Data migrations are operations that transform your data as you change your schema. Unlike schema migrations (which add/drop columns), data migrations compute new values, split columns, denormalize data, or consolidate records. A common example: when you add a status field to a users table, you need to populate it for existing rows. Alembic handles this with op.execute() and Python logic in migration files.

The Challenge: Schema and Data Together

When you split a full_name column into first_name and last_name, you face a sequencing problem:

  1. Add first_name and last_name columns (empty)
  2. Compute values from full_name for each row
  3. Drop the old full_name column

If you skip step 2, existing rows lose their data.
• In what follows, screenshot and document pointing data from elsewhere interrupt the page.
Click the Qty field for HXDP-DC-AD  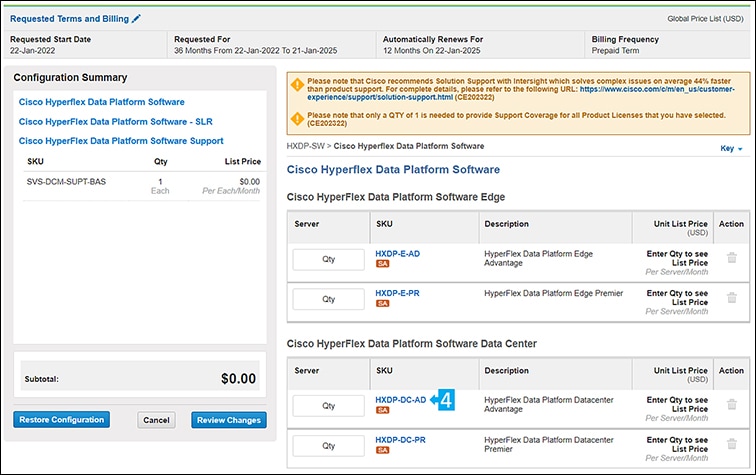[329, 406]
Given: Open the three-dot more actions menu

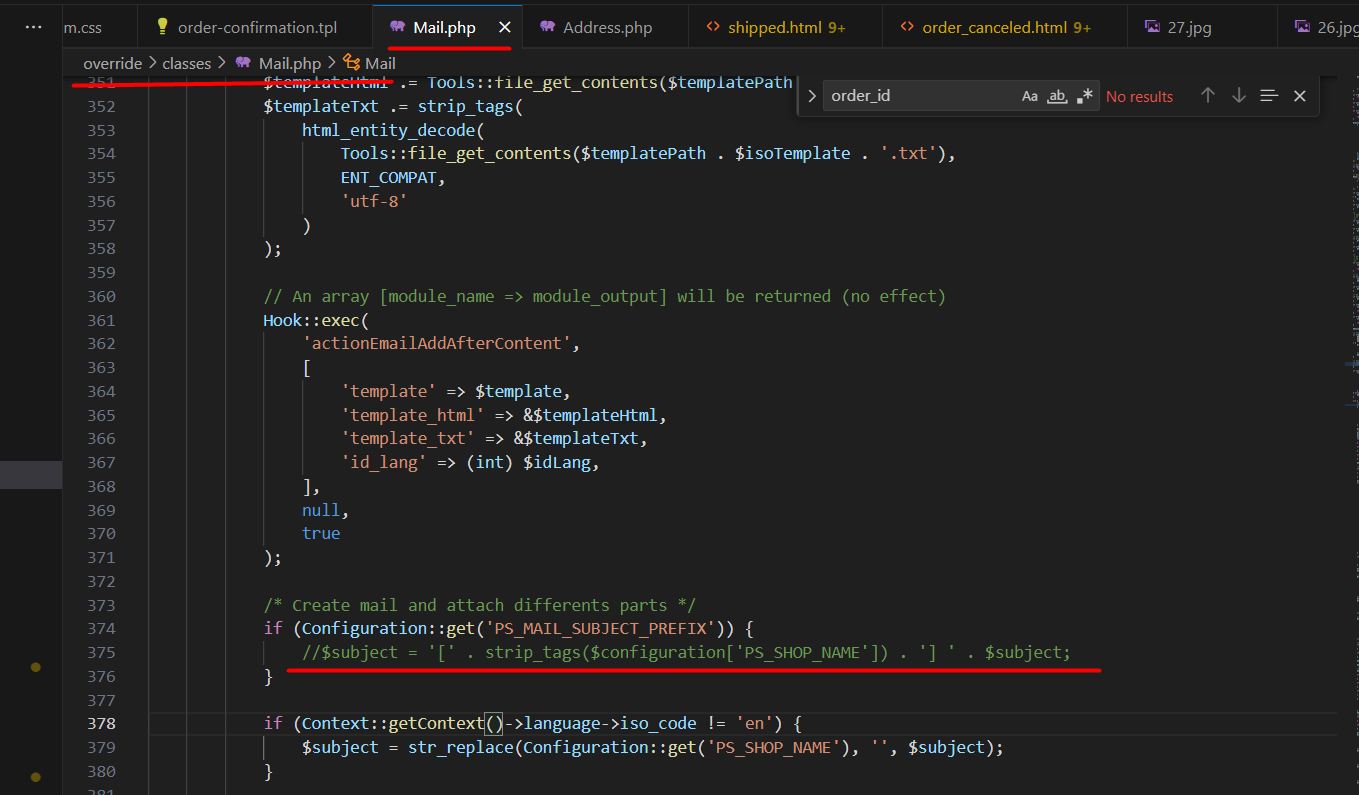Looking at the screenshot, I should click(33, 27).
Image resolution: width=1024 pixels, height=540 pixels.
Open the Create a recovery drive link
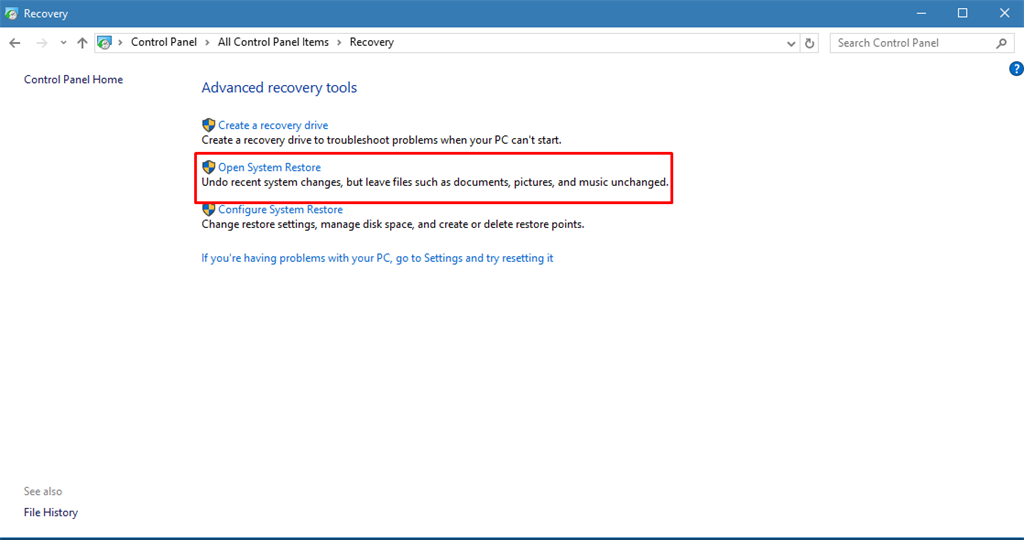coord(273,125)
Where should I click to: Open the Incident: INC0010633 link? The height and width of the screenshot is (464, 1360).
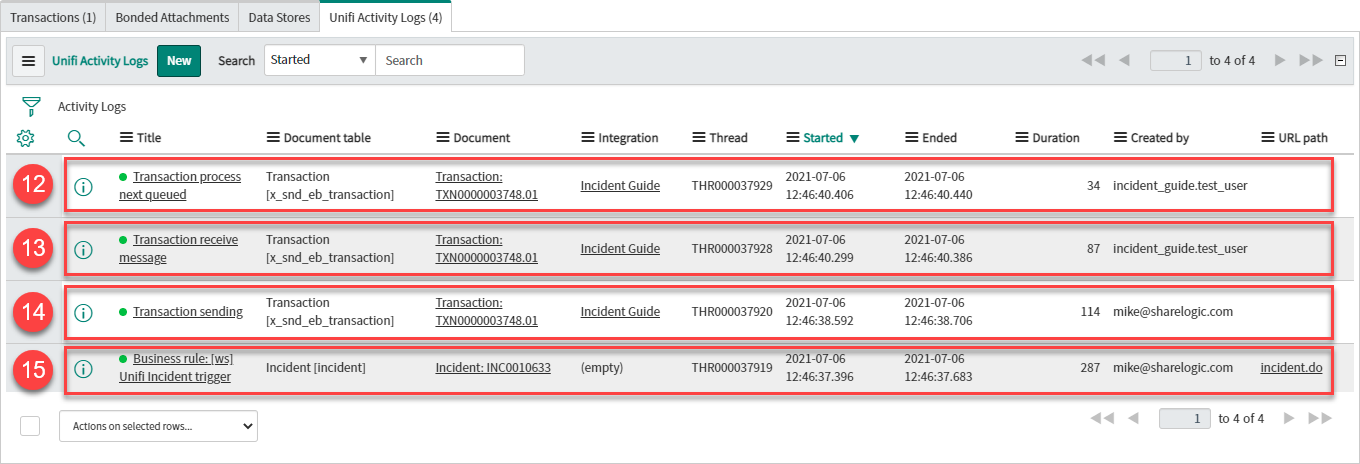(493, 368)
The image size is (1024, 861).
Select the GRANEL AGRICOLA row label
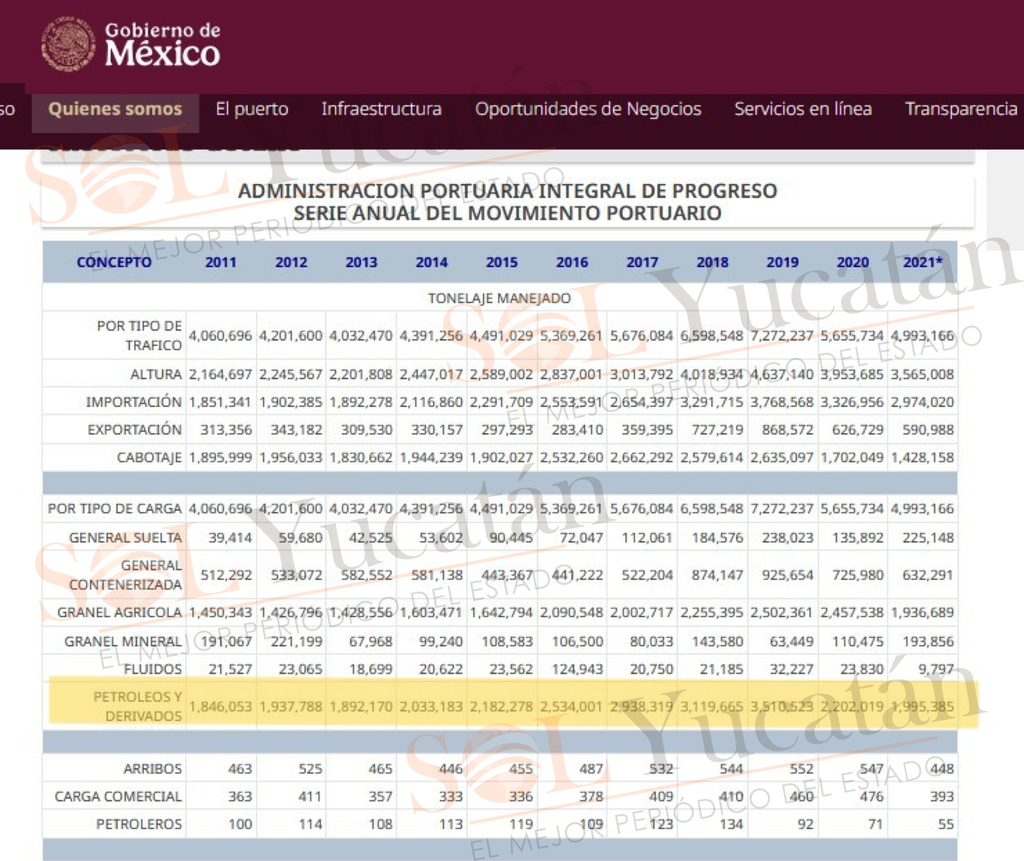point(120,612)
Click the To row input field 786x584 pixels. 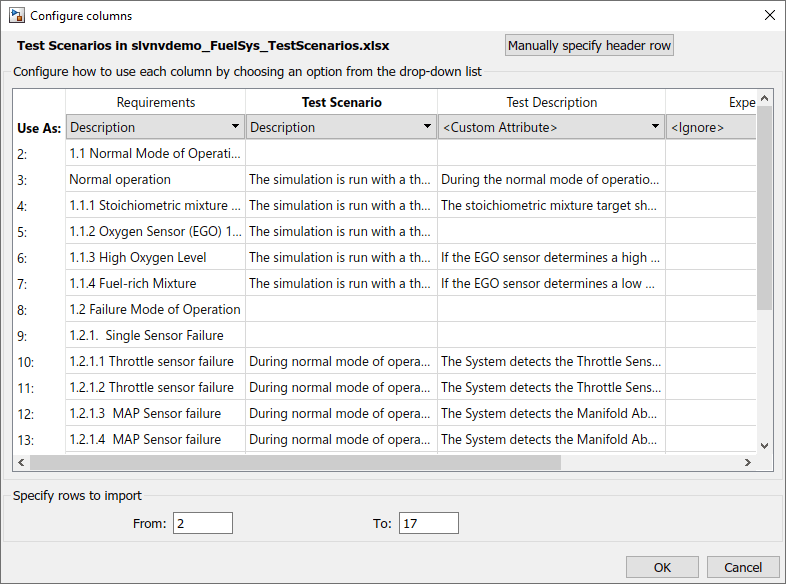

Alembic's migration engine lets you do steps 1 and 2 atomically: the migration runs the schema change and the data transformation together, ensuring nothing is lost.
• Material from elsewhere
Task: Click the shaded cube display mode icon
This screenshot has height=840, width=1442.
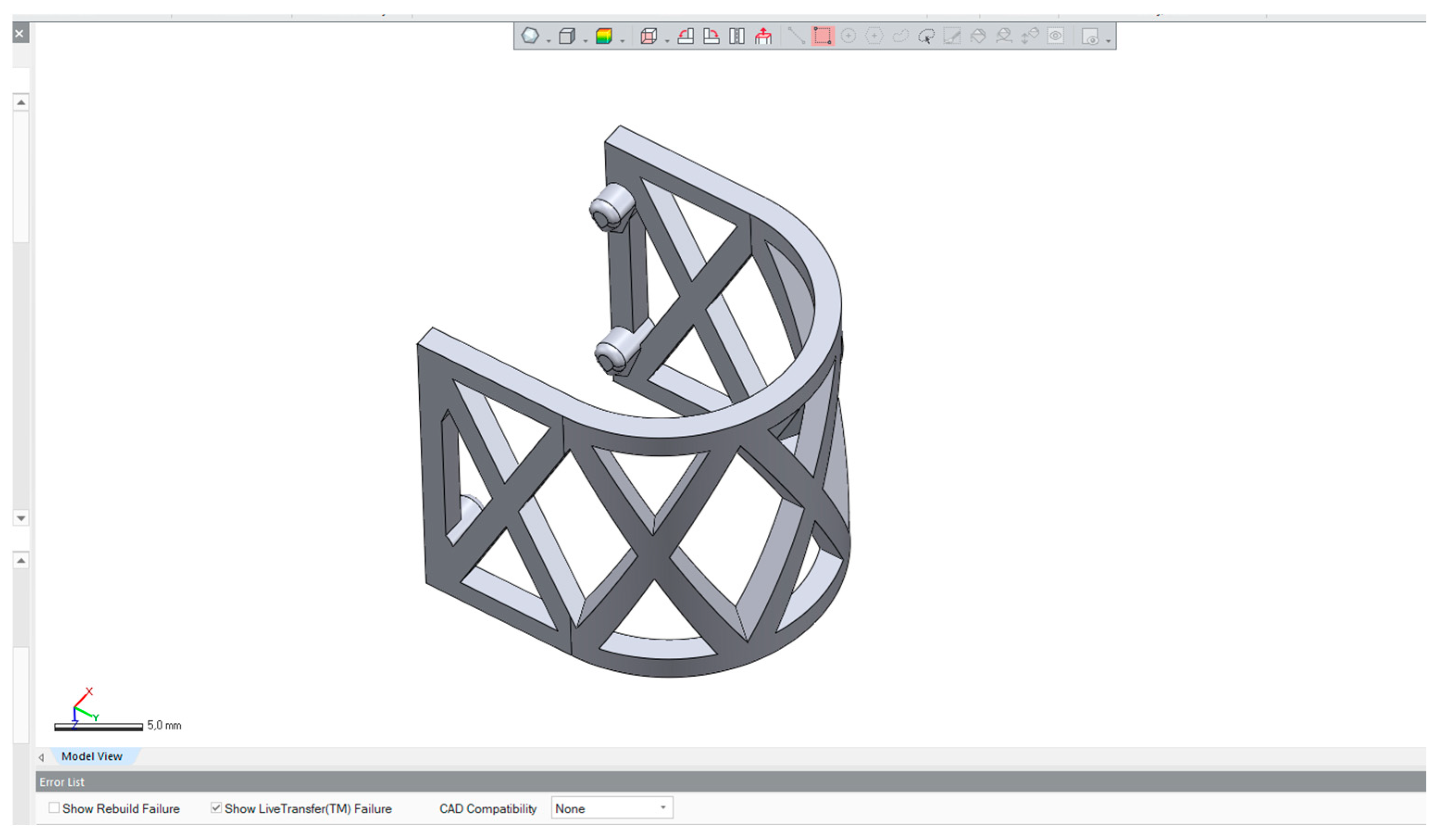Action: click(566, 36)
Data Migration Pattern: Add, Populate, Constrain

This three-step pattern handles most data migrations safely:

# migrations/versions/005_split_full_name.py
def upgrade():
# Step 1: Add new columns (nullable initially)
op.add_column('users', sa.Column('first_name', sa.String(50)))
op.add_column('users', sa.Column('last_name', sa.String(50)))
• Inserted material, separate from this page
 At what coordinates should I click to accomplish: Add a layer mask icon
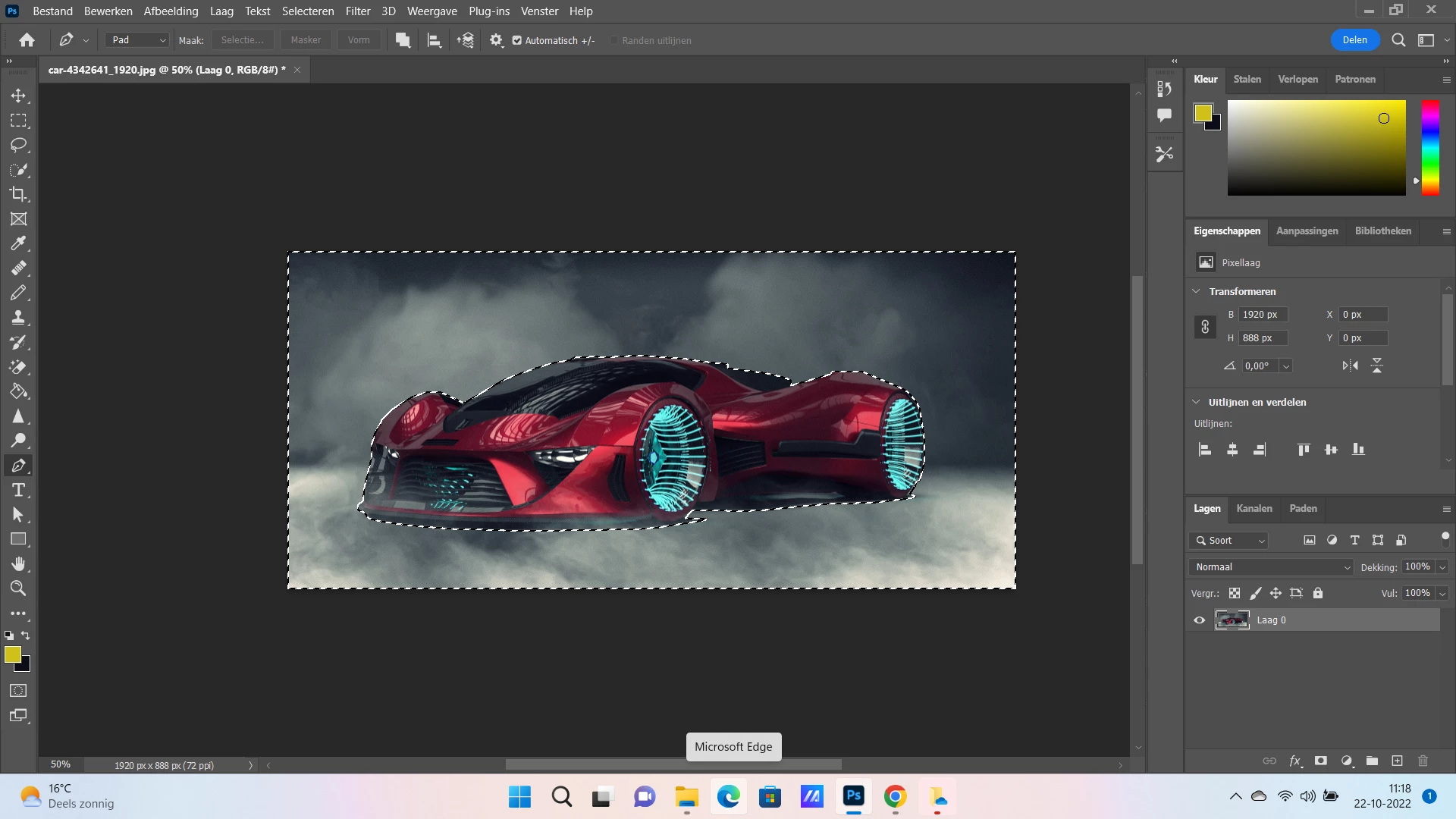click(x=1321, y=761)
# Step 2: Populate from existing data
op.execute("""
UPDATE users
SET first_name = SUBSTRING_INDEX(full_name, ' ', 1),
last_name = SUBSTRING_INDEX(full_name, ' ', -1)
WHERE full_name IS NOT NULL
""")

# Step 3: Add constraints now that data is populated
op.alter_column('users', 'first_name', nullable=False)
op.alter_column('users', 'last_name', nullable=False)
op.drop_column('users', 'full_name')

def downgrade():
# Reverse: add full_name, merge first/last, drop new columns
op.add_column('users', sa.Column('full_name', sa.String(100)))
op.execute("""
UPDATE users
SET full_name = CONCAT(first_name, ' ', last_name)
""")
op.alter_column('users', 'full_name', nullable=False)
op.drop_column('users', 'first_name')
op.drop_column('users', 'last_name')

This ensures that:

  • Existing rows are transformed correctly
  • You don't have a state where data is lost
  • The migration is reversible

Example: Add a Computed Field

You want to add a created_year field derived from created_at:

# migrations/versions/006_add_created_year.py
def upgrade():
op.add_column('users', sa.Column('created_year', sa.Integer))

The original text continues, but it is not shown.